How many lines of the data include the string "computer"? State the number and nothing else.

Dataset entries
================================
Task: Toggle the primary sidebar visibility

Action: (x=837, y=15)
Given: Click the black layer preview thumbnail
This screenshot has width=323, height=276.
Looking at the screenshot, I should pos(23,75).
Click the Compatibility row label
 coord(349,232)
================================
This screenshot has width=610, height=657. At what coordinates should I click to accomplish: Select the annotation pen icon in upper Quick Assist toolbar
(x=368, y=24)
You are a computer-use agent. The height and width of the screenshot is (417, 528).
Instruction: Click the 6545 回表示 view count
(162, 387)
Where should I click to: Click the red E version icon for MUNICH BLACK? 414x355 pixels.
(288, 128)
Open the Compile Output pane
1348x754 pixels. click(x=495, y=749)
================================
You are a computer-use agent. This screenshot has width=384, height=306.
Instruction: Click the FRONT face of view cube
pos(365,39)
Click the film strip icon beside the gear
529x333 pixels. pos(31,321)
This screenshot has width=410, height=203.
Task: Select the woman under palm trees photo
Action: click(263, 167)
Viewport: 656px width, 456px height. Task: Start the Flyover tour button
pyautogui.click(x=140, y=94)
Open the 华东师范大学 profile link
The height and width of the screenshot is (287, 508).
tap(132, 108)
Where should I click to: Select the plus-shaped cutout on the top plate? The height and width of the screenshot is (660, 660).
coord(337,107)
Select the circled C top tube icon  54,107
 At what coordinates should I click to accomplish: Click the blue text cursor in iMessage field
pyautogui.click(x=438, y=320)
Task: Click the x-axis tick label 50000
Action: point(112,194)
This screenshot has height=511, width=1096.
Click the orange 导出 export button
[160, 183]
================================
Result for this task -> 2